● THE TASK: In the text below about Stan Larkin, what heart condition did he suffer from?
*** TEXT UNDER STUDY Section Begins ***
A 25-year-old Michigan man has finally received a heart transplant after living for more than a year without a heart inside him at all.

Stan Larkin lived for more than 555 days with an artificial heart strapped to his back in a backpack.

The device did all the things his heart once did when it was healthy: pumping oxygen-rich blood around his body and keeping him alive. But Larkin says the device wasn’t easy to get used to at first.

“It was kind of stressful at the beginning, because I had to get used to the noise, It was a lot of noise 24/7, the heartbeat,” he told CTV News Channel from the University of Michigan Hospital Thursday.

“As I got used to the noise, I could finally go to sleep. After that, I had to get used to carrying three extra bags with me, everywhere I went. I had to have all this stuff every time I moved.”

Larkin suffered from right ventricular dysplasia, a heart condition in which the muscle of the heart’s right ventricle develops tough, fibrous tissue so that the ventricle will no longer contract properly. The condition severely hampers the heart’s ability to pump blood and puts patients at high risk of sudden cardiac arrest or death.
*** TEXT UNDER STUDY Section Ends ***
*** DATA SUPPLIED Section Begins ***
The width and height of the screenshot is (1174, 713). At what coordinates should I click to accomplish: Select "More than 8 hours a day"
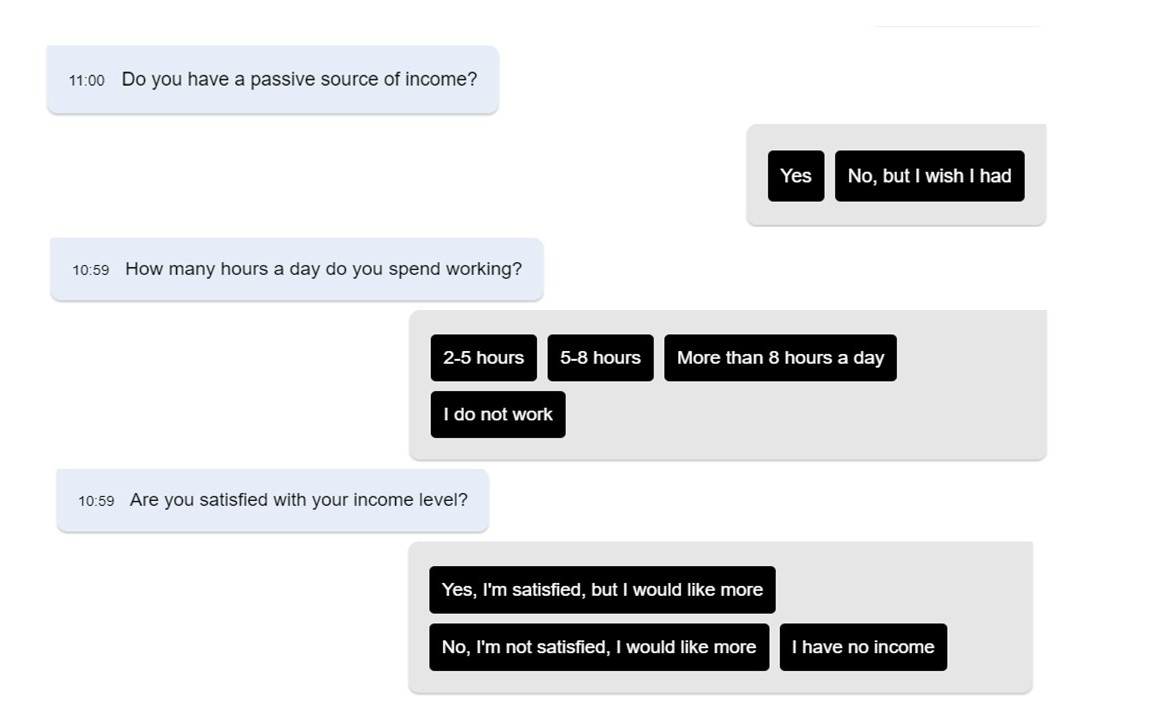click(x=780, y=357)
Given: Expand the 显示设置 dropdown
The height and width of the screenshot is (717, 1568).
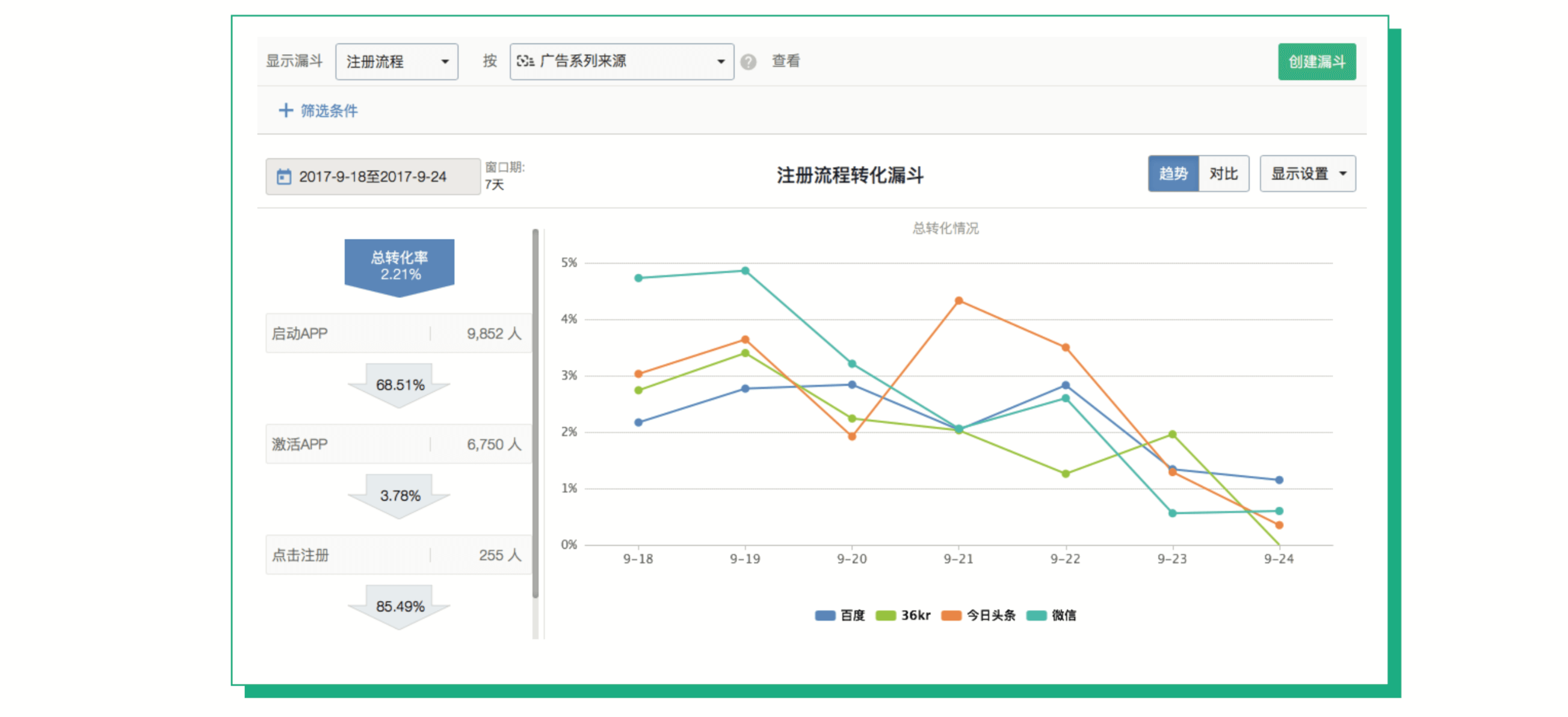Looking at the screenshot, I should click(1307, 174).
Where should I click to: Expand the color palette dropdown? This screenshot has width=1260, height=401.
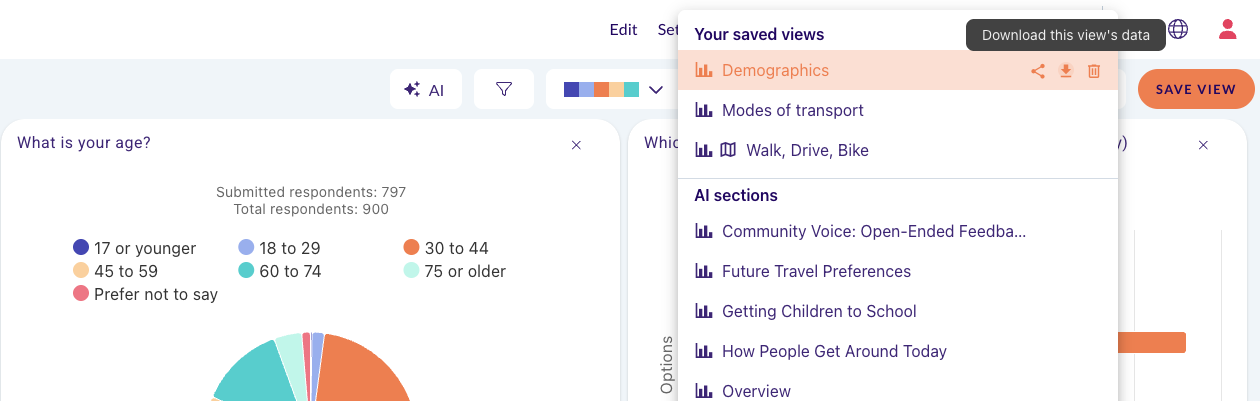coord(614,89)
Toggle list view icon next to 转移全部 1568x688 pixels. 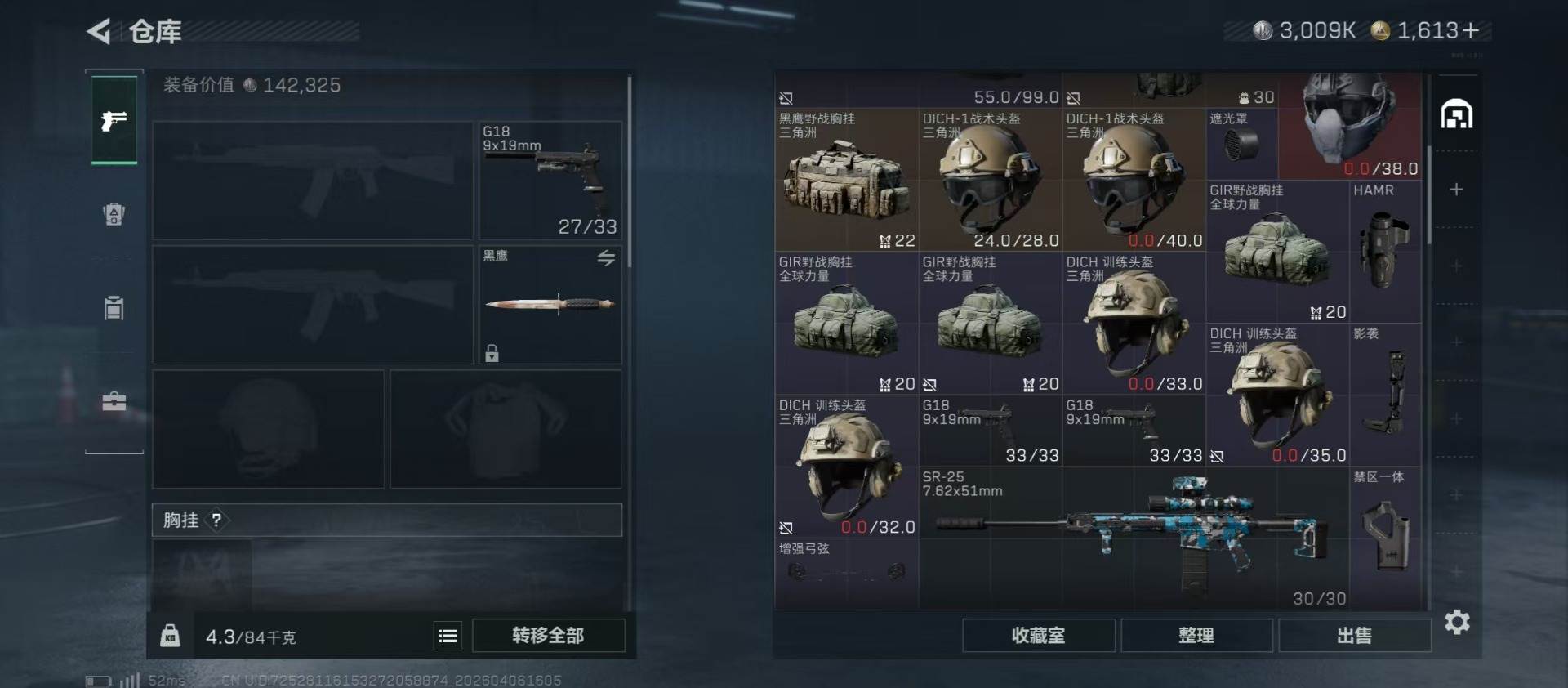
*** DATA SUPPLIED Section Ends ***
● WRITTEN ANSWER: Right ventricular dysplasia.